The NHS is open for business and anyone who needs care and treatment should continue to access it as and when they need it, especially when delays could impose both an immediate and a long-term risk to health.
I know that the Government is absolutely committed to supporting the NHS recovery from COVID-19, recognises the need to extend the record funding already provided. The elective backlog will be tackled with the biggest catch-up programme in the NHS's history and I am reassured that cancer patients will continue to be prioritised. I especially welcome the doubling of spending this year, to £2 billion, to start this important work. Additionally, more than £8 billion will be spent in the following three years from 2022-23 to 2024-25.
Cancer patients will absolutely benefit from these commitments, which could deliver the equivalent of around nine million more checks, scans and procedures. It will also mean the NHS in England can aim to deliver around 30 per cent more elective activity by 2024-25 than it did before the pandemic. A further £325 million will be directed to NHS diagnostics, which will help to ensure that cancer patients can access the care that they need as safely and quickly as possible.
I warmly welcome the provision of £260 million in the Spending Review 2020 to continue to increase the NHS workforce and support commitments made in the Cancer Workforce Plan, published by Health Education England (HEE) in 2017. In 2020/21, HEE is prioritising the training of 400 clinical endoscopists and 450 reporting radiographers.

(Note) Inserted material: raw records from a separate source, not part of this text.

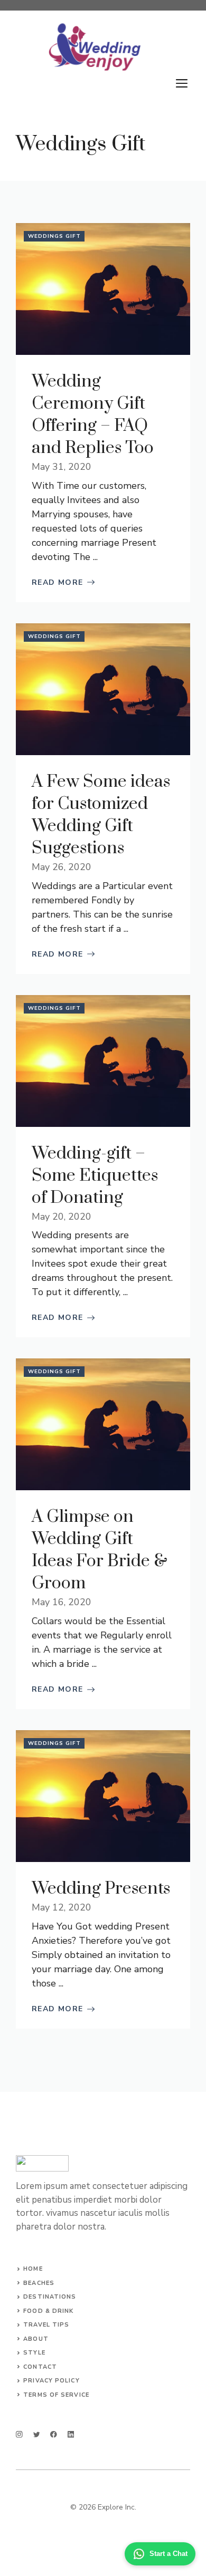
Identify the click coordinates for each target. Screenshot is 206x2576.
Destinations (49, 2297)
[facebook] (53, 2434)
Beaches (38, 2283)
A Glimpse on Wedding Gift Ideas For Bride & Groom (99, 1550)
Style (34, 2353)
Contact (40, 2367)
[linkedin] (71, 2434)
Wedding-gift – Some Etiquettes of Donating (95, 1176)
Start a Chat (168, 2554)
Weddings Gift (54, 236)
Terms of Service (56, 2395)
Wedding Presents (101, 1888)
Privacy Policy (51, 2381)
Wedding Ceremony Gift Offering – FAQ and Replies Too (93, 415)
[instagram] (19, 2434)
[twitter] (36, 2434)
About (36, 2339)
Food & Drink (48, 2311)
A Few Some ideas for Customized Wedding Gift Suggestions (101, 815)
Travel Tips (46, 2325)
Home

Training grants are being offered for 250 nurses to become cancer nurse specialists and 100 chemotherapy nurses, training 58 biomedical scientists, developing an advanced clinical practice qualification in oncology and extending cancer support-worker training.
Cancer is a priority for the Government and survival rates are at a record high. Since 2010 rates of survival from cancer have increased year-on-year. Around 7,000 people are alive today who would not have been had mortality rates stayed the same as then. I agree that we need to keep working on this, which is why I welcome the Government's stated aim to see three quarters of all cancers detected at an early stage by 2028 (currently just over half are detected at an early stage). The plan will overhaul screening programmes, provide new investment in state-of-the-art technology to transform the process of diagnosis, and boost research and innovation.
This is part of the NHS Long Term Plan (LTP), published in January 2019, and forms part of how the Government will achieve its ambition to see 55,000 more people surviving cancer for five years in England each year from 2028. I will continue to support the Government and the NHS to deliver on this, despite the ongoing coronavirus pandemic.